Given text ->

January 16, 2012

2012

Wow I cannot believe how this past year has flown by and we are now in the year 2012. As I sit here trying to video chat with my husband and update my blog forgive me if I mispell something.
I have a few goals for the year 2012, Here is a rundown:
1. My number one goal is to LOSE WEIGHT!!!!!
2. Stop worrying about anyone else that does not matter.
3. I want to pray more and learn, and teach my daughter more about the Bible.
4. I want to learn some more patience and not seem so frustrated.

Well it is a start the weight thing is the biggest goal so far. My way of starting out is to quit drinking soda. I can't quit cold turkey though so it will be a slow process.
On a really good note Matthew will be in Ozark Arkansas for the next nine months. I am STOKED! So I see many road trips for me and my booger to take, Which means lots of dramamine so there will be no puking in my car. Speaking of puke I have to go clean some up. UGH my child pukes so much and I can't figure out why. She has such a weak stomach like her momma.

Activity 1 -> Reproduce the blog post word for word, starting at "4. I want to" and ending at "a slow process.".
Activity 2 -> List the goals for 2012 that the blog post gives.
Activity 3 -> Carry the blog post forward, picking up after its final sentence.

Supplied material ->

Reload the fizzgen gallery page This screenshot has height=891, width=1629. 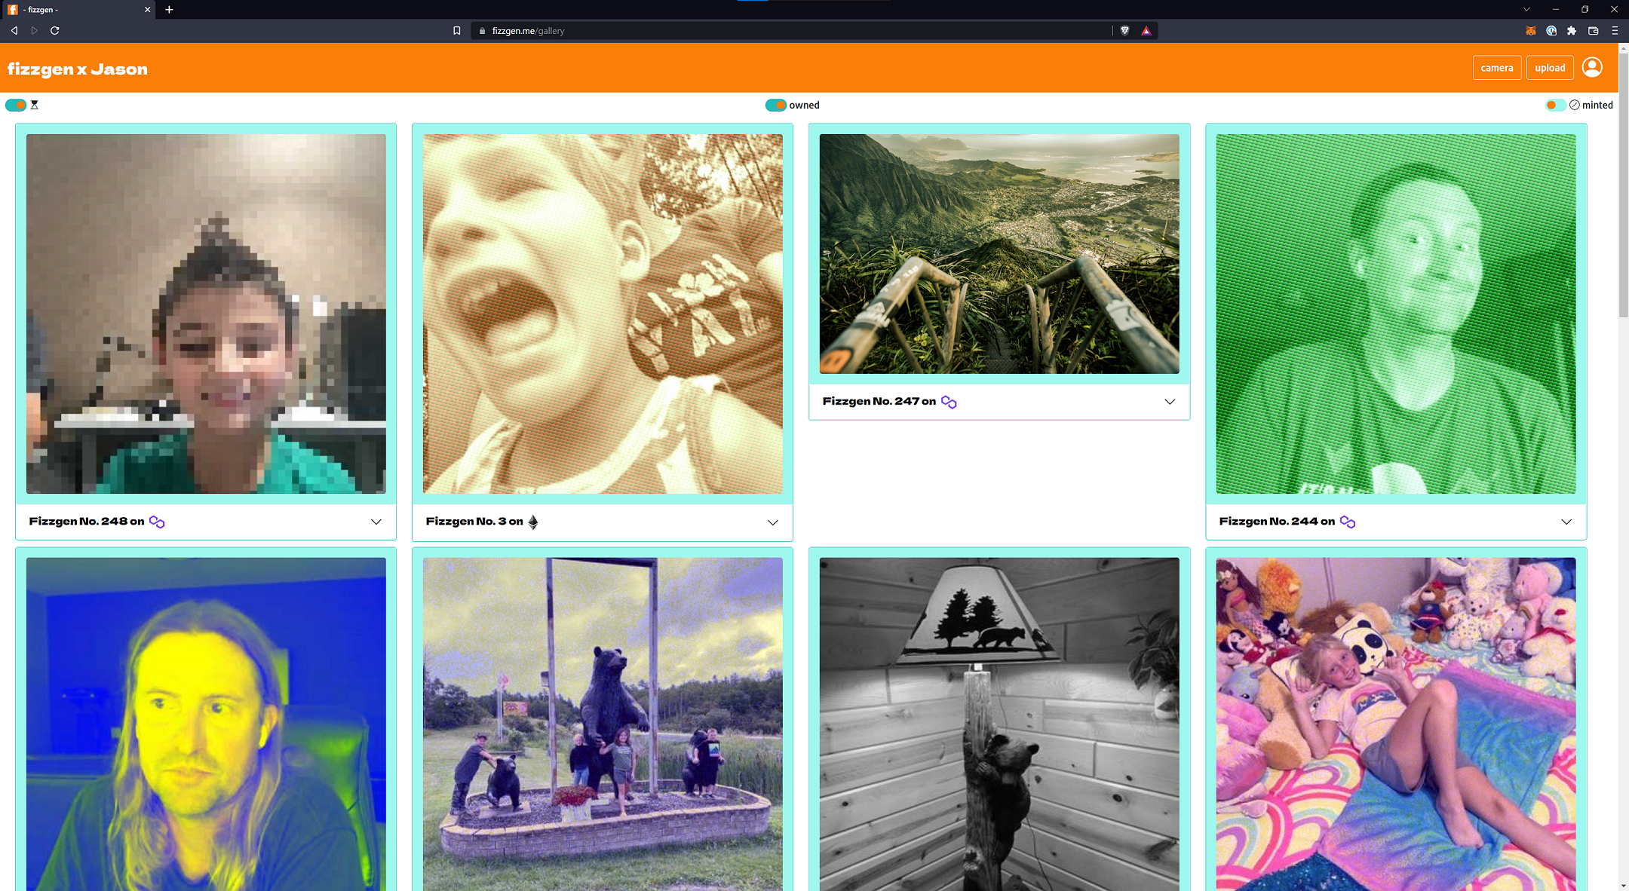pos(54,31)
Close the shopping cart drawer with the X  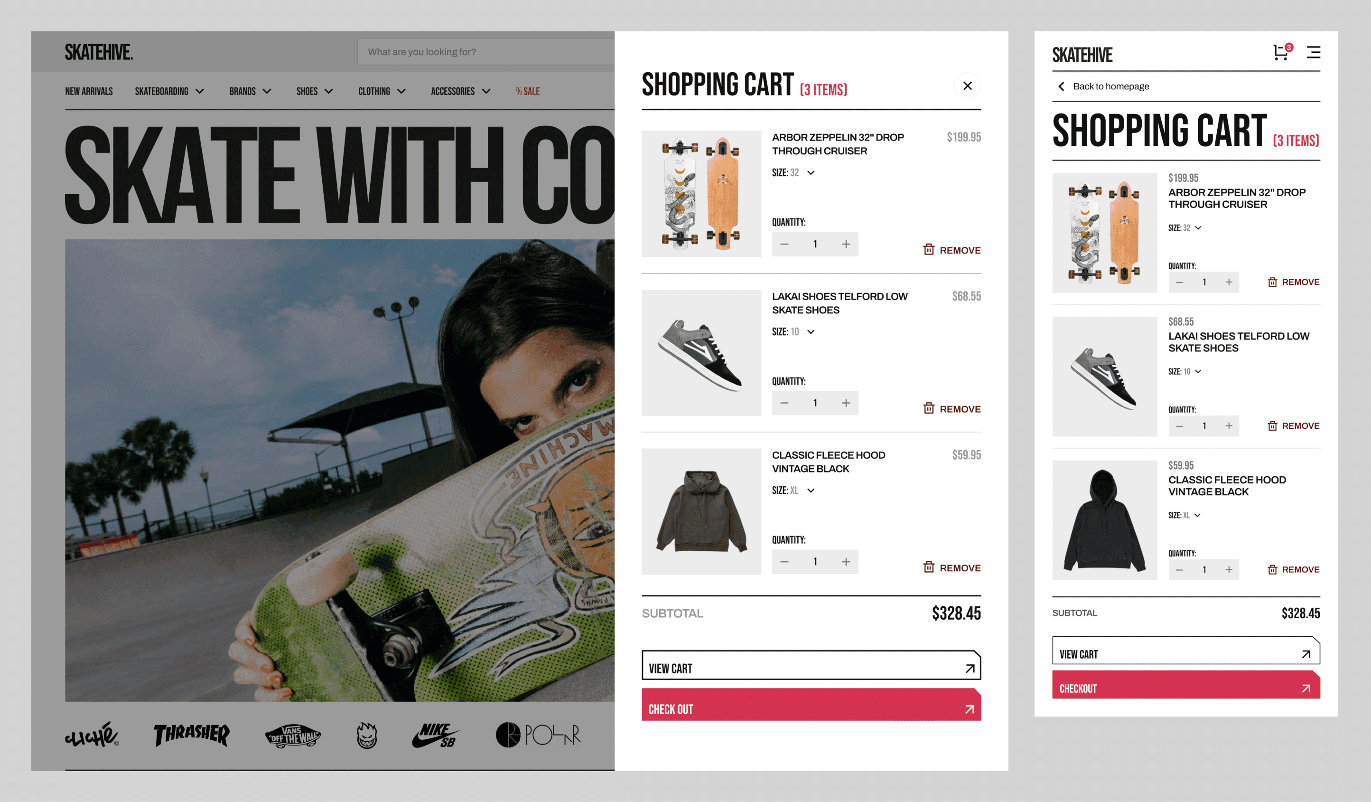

Result 1 ->
4. I want to learn some more patience and not seem so frustrated.

Well it is a start the weight thing is the biggest goal so far. My way of starting out is to quit drinking soda. I can't quit cold turkey though so it will be a slow process.

Result 2 ->
1. Lose weight.
2. Stop worrying about anyone else that does not matter.
3. Pray more, and learn and teach her daughter more about the Bible.
4. Learn some more patience and not seem so frustrated.

Result 3 ->
The other thing I am gonna really try to keep this blog updated on how our lives change so someday looking back Olivia can see what went on. Nothing on my blog is really important to most but it is to us. I will soon have some pics to upload now that I actually have a new computer.
I love my family and my life bring on what lies ahead in the year 2012!

January 8, 2012

Blogs!

I really am not sure how to go about writing this blog. I have spent the past few hours catching up on blogs that I LOVE LOVE LOVE to read. It is not noseyness I just get some inspiration from some and laughter from others. Although a few of the people I know but others I have never met but someday would actually love to.
I hate death especially when it comes to children and babies. We have a 6 (almost 7) year old and she is healthy and my whole world. We have struggled with infertility for almost 6 years now and it has had it's ups and downs, actually more downs, but we are coming to grips that God's plan for us maybe to only have one child and for whatever that reason may be I am olay with. I am not saying that my heart still aches for just one more baby that is mine but I am OKAY!
Now going back to other blogs! I have followed this certain blog and this sweet couple has a set of twins. I knew they had lost a baby boy but have never really watched or read back for fear of feeling heartache and as I was sitting here alone I decided I was going to do it. Thru the tears I am writing this and seeing the slideshow in my mind and what they must have felt like holding their baby while it took it's last breath. UGH I am so thankful to have what I have and a healthy girl and one AMAZING husband.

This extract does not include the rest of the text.